Next, we add Japan and The United States

df_japus <- df %>% filter(country %in% c("Japan","United States"))

p <- p+
  geom_text_repel(aes(gdp,tfr,label=country),data=df_japus,nudge_y = 1.5,direction = "y")+
  geom_point(aes(gdp,tfr,size=pop),data=df_japus,shape=21,fill="#2fc1d3",color="black")
p

We add Hongkong

df_hongkong <- df %>% filter(country == "Hong Kong SAR, China")
df_hongkong$country <- "Hong kong"

p <- p+
  geom_text_repel(aes(gdp,tfr,label=country),data=df_hongkong,nudge_y = -.7,direction = "y")+
  geom_point(aes(gdp,tfr,size=pop),data=df_hongkong,shape=21,fill="#2fc1d3",color="black")
p

We add Singapore

df_sing <- df %>% filter(country == "Singapore")

p <- p+
  geom_segment(aes(x=gdp,xend=gdp,y=tfr,yend=tfr-.5),data=df_sing,color="black")+
  geom_text_repel(aes(gdp,tfr-.5,label=country),data=df_sing,color="black",nudge_x = 0.2,direction = "x")+
  geom_point(aes(gdp,tfr,size=pop),data=df_sing,shape=21,fill="#2fc1d3",color="black")
p

Finally, we add South Korea

df_kor <- df %>% filter(country == "Korea, Rep.")
df_kor$country <- "South Korea"

p <- p+
  geom_segment(aes(x=gdp,xend=gdp,y=tfr,yend=tfr-.5),data=df_kor)+
  geom_text_repel(aes(gdp,tfr-.5,label=country),data=df_kor,nudge_x = -.3,direction = "x",fontface="bold")+
  geom_point(aes(gdp,tfr,size=pop),data=df_kor,shape=21,fill="#2fc1d3",color="black")
p

5.5 Add Red Header

To put cerry on the top, we will add the unique red header of The Economist plot.

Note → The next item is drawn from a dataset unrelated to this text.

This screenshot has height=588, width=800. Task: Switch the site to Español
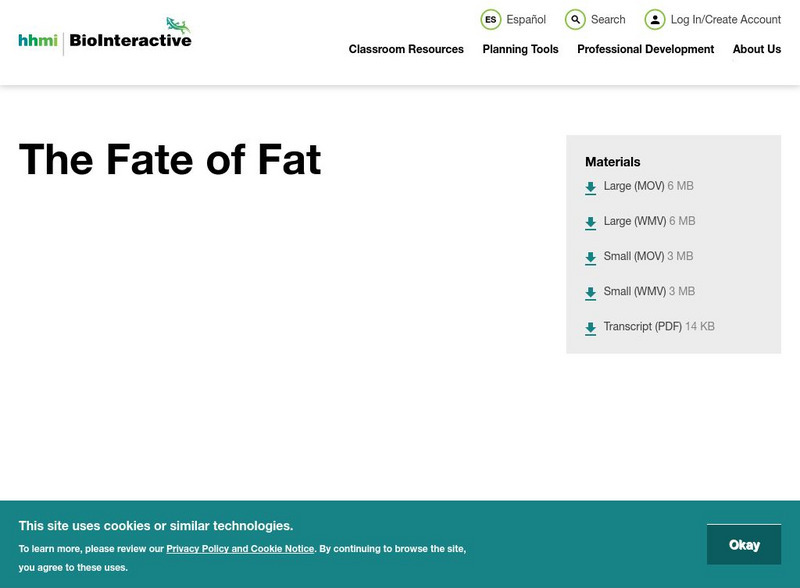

png("economist_plot.png", width = 9, height = 6, units = "in", res = 300)
p
#Add red rectangle on top left side
grid.rect(x=1, y=.995,hjust = 1,vjust=0,gp=gpar(fill='#e5001c',lwd=0))
grid.rect(x=0.05, y=.98,hjust = 1,vjust=0,gp=gpar(fill='#e5001c',lwd=0))
dev.off()
## png 
##   2

5.6 Final Result

Our plot is ready.